The Jancis Robinson Story (ポッドキャスト) | Mission Blind Tasting | Wine writing competition

Nick remembers … Tokyo

• 4 分で読めます
Steaming freshly cooked tempura at Mikawa in Tokyo

Continuing the optimistic theme of yesterday's republished article on wine tourism, Nick anticipates revisiting some favourite restaurants around the world.

As the world takes its first, very tentative, steps to towards a return to normal, we at JancisRobinson.com would like to stay ahead of the rest of the pack.

In the first of a series of articles therefore, I will be going back to various cities in which I have eaten extremely well, to ‘meet again’ certain individuals who made my visit so exceptional the first time.

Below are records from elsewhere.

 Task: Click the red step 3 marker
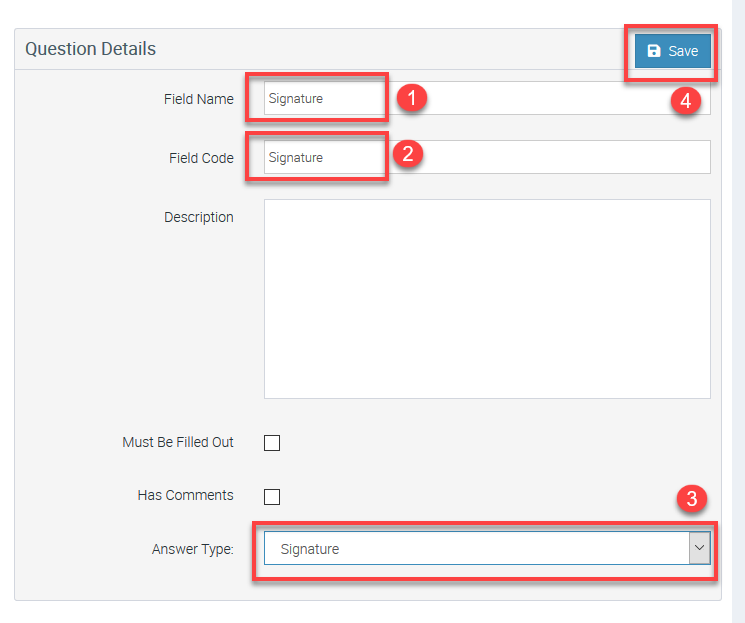[x=692, y=499]
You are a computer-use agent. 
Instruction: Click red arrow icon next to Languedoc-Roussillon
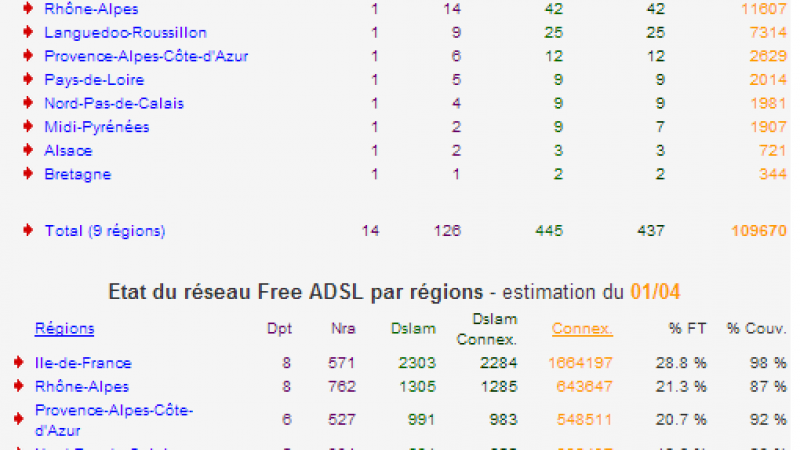click(28, 32)
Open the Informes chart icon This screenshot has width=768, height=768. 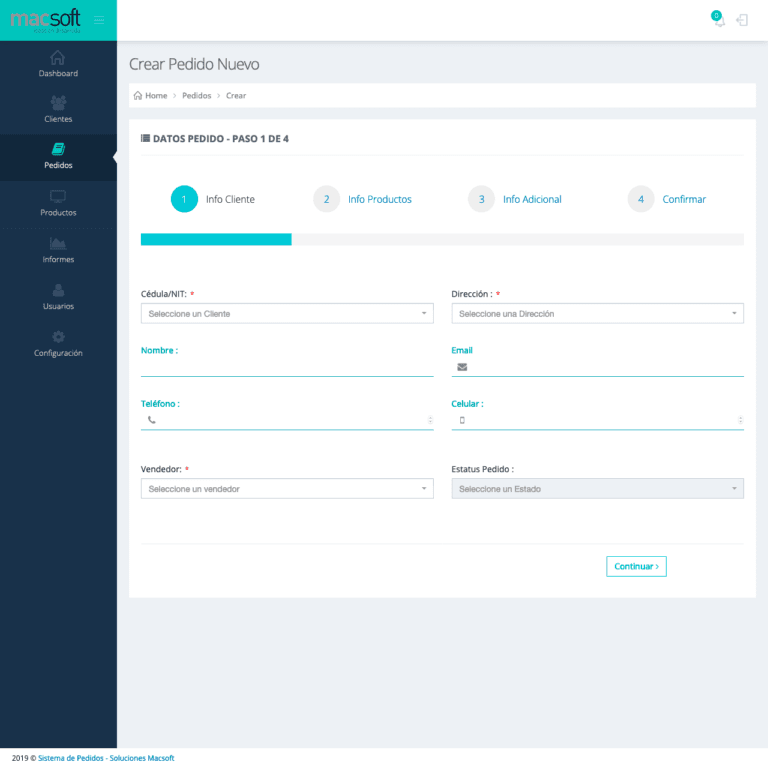click(58, 243)
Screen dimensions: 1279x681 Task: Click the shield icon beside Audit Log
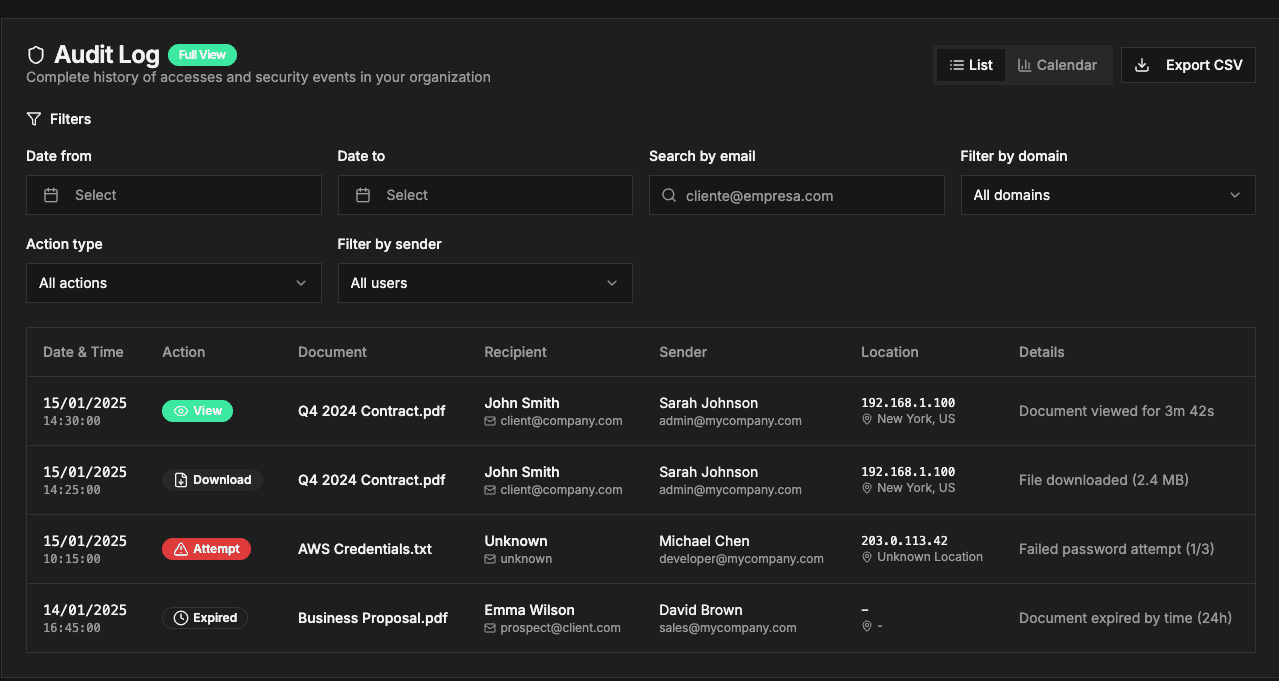point(36,55)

My first stop would be the most challenging. It is Tokyo, a city I have visited on three separate occasions. But Tokyo is a city that is extremely difficult to get to know, I imagine, after even three years of living there: its language, its way of life, the inherent values and the customs of all the more than 20 million who live there. I barely scratched the surface.

Yet the food there is sensational. I may be the recipient of more than my fair share of recommendations but I cannot recall a bad meal on any of my trips there. From sushi at the old Tsukiji fish market; to a far more elaborate meal at Le Sputnik with Yujiro Takahashi, where he cooked an innovative menu that showed off his time spent in France; to a bourride of hata, or grouper, with a delightful garlicky sauce cooked by Jérôme Waag and Shinichiro Harakawa at their unusually named Blind Donkey restaurant. There have been many others and my reviews of these are to be found on a well-known wine website here.

But in the above cases what was missing was a personal connection with the chef or restaurateur, unlike the two memorable establishments described below.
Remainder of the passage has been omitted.